For "Growth”, we’d suggest three areas to focus on:

  • Career progression. Are they going to be forever pigeonholed as the ‘junior sales rep’ - or is there the scope and support to progress up the ladder?

  • Professional development. Are there programmes and processes in place to build on the skills they already have?

  • Personal development. What kind of new experiences are likely to be on offer? Examples might include possible secondment to different branches, flexible working to facilitate a better work/life balance, opportunities to learn new languages - or get involved in some of your corporate social responsibility initiatives. Approaching this laterally can pay dividends. As an example, by showcasing your credentials as a diversity-focused organisation, you could be sending out a useful message to all recruits (not just those from minorities) that you prioritise building a rich and rewarding employee experience.

Your mission? In an ideal world, it’s to showcase all of these growth elements in a compelling way - and across the right channels.

Tip 2: LinkedIn profiles: are they optimised to highlight personal growth?

Those trainees you took on last year have been so busy with career progression, they’ve neglected to keep their LinkedIn profiles up to date. As they progress through your company, encourage your team members to freshen up their profiles to highlight what they’ve been achieving, learning and experiencing. If they can inject personal tidbits and insight into this, then all the better.

As candidates research your company, it’s highly likely that they’ll explore these profiles, so keeping them as up to date as possible is a useful employer branding tactic in itself.

Tip 3: Storytelling goes a long way

Employee stories provide one of the most effective means of showcasing growth opportunities. What I love about the company. What I’ve learned. Where I’ve come from and where I’m going. These can and should be key points to focus on.

And don’t just confine this to a subsection of your Careers page. Social, newsletters, email campaigns - in fact right across the board where you are promoting your employer brand, look for opportunities to integrate employee stories.

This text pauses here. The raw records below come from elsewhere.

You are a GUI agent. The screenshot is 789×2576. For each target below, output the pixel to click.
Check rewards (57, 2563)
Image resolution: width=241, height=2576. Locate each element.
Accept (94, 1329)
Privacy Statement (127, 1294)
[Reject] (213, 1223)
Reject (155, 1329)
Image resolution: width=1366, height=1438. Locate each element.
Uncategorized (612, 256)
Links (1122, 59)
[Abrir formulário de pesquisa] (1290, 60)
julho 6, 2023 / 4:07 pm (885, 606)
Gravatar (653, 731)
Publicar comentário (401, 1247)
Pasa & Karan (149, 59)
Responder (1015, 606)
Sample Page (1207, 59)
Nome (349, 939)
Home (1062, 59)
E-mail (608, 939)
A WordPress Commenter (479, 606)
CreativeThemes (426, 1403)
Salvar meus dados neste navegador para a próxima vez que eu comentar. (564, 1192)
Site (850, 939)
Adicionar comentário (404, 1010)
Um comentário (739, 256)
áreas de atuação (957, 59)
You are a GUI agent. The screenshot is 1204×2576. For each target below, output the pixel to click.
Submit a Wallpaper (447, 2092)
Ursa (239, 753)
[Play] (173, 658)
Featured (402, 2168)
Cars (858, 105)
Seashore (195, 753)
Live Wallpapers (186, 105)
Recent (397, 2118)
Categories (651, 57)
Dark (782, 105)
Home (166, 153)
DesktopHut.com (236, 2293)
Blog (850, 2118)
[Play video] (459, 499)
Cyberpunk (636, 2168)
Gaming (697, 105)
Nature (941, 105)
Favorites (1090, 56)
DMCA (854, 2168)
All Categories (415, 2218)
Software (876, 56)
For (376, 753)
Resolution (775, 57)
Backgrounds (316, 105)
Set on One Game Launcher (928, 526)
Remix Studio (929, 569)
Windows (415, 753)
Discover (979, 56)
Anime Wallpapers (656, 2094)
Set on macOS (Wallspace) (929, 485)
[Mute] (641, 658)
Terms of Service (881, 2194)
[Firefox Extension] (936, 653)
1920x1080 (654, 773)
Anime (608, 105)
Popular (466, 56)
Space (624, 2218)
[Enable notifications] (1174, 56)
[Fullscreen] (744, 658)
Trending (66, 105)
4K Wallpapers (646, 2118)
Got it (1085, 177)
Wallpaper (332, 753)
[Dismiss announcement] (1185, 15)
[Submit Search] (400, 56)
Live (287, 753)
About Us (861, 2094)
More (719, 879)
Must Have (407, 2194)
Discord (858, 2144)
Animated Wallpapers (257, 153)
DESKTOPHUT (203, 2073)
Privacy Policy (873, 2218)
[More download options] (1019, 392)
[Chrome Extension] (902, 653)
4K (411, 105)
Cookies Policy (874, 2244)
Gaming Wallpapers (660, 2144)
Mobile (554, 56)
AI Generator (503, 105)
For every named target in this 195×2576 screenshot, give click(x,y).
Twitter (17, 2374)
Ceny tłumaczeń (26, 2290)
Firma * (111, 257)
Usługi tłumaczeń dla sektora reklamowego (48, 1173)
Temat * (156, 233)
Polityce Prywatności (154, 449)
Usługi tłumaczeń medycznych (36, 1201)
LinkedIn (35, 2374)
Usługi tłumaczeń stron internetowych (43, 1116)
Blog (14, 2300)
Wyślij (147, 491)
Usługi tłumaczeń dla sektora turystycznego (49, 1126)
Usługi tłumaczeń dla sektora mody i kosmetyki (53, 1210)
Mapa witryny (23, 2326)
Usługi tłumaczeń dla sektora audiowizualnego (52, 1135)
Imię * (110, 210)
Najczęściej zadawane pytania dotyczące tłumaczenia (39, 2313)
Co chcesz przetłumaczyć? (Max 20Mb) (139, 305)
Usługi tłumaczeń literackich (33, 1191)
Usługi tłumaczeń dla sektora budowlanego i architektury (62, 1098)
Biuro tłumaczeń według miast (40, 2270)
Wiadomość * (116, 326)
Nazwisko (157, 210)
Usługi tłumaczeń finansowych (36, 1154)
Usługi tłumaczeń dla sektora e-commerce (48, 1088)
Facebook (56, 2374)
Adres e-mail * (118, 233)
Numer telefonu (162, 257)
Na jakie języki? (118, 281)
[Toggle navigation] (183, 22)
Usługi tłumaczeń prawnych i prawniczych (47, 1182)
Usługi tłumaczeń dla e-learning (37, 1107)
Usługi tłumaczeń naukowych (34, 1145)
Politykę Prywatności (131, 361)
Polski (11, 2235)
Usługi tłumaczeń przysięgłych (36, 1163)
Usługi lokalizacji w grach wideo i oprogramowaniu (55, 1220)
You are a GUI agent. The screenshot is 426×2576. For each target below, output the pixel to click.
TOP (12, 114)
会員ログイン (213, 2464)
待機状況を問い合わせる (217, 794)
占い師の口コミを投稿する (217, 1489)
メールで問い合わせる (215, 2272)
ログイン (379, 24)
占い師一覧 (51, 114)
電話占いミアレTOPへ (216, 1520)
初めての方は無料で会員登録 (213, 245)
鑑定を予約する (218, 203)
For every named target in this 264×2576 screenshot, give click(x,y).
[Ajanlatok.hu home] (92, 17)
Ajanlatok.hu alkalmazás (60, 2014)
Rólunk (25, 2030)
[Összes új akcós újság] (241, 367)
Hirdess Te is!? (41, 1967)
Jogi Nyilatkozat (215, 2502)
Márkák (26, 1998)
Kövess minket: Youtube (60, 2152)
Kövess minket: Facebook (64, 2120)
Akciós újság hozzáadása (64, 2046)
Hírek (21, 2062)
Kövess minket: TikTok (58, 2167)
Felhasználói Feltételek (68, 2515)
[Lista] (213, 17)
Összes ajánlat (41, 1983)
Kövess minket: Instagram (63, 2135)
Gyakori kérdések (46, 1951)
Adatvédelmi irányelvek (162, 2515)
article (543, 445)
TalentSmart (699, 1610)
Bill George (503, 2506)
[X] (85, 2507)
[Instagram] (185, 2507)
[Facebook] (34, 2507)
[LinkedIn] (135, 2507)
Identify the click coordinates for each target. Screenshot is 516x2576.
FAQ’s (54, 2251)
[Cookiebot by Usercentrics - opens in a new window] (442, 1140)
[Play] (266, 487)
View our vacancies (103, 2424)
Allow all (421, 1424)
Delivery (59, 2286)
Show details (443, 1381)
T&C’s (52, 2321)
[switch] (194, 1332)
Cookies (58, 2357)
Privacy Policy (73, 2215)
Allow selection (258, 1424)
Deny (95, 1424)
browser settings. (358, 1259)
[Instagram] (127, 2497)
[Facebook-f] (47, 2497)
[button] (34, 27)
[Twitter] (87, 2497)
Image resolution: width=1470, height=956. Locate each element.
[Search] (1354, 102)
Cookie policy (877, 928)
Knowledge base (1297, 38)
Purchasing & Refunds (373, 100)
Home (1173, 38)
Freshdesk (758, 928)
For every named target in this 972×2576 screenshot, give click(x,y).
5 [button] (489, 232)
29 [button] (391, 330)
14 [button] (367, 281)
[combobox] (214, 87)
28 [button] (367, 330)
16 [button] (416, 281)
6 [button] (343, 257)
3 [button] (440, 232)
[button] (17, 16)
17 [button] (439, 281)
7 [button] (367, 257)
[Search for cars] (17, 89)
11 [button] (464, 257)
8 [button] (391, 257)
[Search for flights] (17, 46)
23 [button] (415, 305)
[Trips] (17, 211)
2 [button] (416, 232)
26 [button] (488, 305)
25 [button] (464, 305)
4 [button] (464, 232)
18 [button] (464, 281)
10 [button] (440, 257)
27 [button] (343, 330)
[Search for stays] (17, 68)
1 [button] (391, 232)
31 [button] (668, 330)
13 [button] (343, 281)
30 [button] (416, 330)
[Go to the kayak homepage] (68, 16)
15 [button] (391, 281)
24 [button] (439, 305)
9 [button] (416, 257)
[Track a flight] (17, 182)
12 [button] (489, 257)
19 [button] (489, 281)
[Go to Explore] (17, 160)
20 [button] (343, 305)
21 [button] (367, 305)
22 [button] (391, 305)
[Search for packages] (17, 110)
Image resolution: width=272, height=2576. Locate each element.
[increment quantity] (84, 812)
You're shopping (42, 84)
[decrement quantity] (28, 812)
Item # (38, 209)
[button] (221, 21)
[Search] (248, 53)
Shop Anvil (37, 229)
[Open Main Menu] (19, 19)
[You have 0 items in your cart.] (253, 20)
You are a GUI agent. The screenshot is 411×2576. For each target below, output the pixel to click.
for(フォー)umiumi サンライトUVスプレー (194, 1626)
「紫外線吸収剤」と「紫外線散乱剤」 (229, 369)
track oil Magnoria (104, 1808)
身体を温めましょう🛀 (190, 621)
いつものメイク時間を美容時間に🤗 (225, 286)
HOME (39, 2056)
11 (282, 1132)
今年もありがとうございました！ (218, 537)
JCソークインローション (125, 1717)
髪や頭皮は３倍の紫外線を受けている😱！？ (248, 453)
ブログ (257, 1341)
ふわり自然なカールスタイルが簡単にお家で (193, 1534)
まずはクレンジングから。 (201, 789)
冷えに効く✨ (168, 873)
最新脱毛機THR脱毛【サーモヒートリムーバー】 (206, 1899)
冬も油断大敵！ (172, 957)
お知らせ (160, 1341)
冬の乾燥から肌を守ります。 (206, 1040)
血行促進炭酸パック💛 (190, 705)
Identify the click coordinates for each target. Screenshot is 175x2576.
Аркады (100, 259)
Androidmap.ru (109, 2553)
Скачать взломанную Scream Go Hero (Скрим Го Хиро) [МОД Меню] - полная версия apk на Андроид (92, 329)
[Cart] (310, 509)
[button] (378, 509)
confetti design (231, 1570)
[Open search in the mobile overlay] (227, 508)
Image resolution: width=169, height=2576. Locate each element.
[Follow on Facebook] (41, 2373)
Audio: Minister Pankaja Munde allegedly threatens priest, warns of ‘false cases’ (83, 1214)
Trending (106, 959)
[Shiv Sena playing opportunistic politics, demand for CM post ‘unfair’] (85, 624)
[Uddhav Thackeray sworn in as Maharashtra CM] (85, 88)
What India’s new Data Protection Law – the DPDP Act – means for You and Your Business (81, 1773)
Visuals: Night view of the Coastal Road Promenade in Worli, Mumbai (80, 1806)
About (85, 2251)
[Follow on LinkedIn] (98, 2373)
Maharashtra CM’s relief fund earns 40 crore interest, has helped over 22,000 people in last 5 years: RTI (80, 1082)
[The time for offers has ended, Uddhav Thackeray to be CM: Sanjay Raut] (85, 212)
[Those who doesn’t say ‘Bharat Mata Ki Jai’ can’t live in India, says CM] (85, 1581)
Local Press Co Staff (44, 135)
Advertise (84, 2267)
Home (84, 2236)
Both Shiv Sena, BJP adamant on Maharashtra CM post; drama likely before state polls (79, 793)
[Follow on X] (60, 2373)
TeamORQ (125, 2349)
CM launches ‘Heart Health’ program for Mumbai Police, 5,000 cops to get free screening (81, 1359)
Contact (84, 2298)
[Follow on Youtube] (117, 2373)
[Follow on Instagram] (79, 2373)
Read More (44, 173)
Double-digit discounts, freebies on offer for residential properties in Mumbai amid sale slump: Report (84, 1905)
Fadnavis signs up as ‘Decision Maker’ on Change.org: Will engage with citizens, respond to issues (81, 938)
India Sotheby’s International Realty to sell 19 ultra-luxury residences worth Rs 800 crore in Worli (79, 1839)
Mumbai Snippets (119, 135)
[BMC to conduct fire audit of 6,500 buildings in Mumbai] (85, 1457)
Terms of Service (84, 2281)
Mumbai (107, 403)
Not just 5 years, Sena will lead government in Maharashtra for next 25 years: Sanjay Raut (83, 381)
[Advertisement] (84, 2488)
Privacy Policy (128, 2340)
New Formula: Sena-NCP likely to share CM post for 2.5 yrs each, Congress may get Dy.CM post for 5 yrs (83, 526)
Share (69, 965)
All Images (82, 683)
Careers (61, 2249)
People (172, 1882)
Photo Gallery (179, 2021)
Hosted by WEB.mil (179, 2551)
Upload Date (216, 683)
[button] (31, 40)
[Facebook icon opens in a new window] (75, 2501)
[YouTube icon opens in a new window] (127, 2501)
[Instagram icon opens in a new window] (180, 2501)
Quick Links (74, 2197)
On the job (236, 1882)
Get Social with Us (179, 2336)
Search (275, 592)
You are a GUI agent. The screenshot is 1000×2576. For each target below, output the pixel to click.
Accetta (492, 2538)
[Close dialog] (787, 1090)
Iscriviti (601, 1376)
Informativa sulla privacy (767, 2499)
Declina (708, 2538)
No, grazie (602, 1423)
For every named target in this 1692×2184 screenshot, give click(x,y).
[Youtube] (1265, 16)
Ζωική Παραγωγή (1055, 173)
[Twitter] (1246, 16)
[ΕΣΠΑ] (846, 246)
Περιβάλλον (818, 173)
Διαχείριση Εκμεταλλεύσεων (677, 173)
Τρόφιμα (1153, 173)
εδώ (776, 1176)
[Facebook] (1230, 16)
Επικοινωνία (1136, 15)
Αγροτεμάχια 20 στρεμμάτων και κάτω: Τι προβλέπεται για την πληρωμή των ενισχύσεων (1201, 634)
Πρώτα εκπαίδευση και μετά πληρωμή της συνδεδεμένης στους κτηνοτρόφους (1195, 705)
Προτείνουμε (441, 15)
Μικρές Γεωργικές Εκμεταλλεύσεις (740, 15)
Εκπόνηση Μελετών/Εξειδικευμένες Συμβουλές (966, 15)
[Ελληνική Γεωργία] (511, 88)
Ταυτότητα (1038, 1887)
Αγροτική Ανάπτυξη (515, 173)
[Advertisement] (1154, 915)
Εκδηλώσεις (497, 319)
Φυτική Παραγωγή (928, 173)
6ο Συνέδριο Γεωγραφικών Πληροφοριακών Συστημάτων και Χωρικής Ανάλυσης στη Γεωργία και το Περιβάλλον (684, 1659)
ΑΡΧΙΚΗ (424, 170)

Tip 4: Think about the medium

It can be tough to get excited about dry, text-based “employee case studies”. To really make an impact, look closely at video (Oracle showcases a whole series of videos of employees telling their stories).

LinkedIn isn’t the be-all-and-end-all of social brand building. For instance, As TripAdvisor shows us, Instagram can be a fantastic way of enabling employees to tell their stories.

What next?

Any employer can claim that they encourage growth and development. What sets your employer brand apart is your ability to prove that it’s actually happening. The best evidence of this is often your existing employees: through their stories, their online presence and social media interactions, you can really set out your stall as a 'development-friendly' organisation.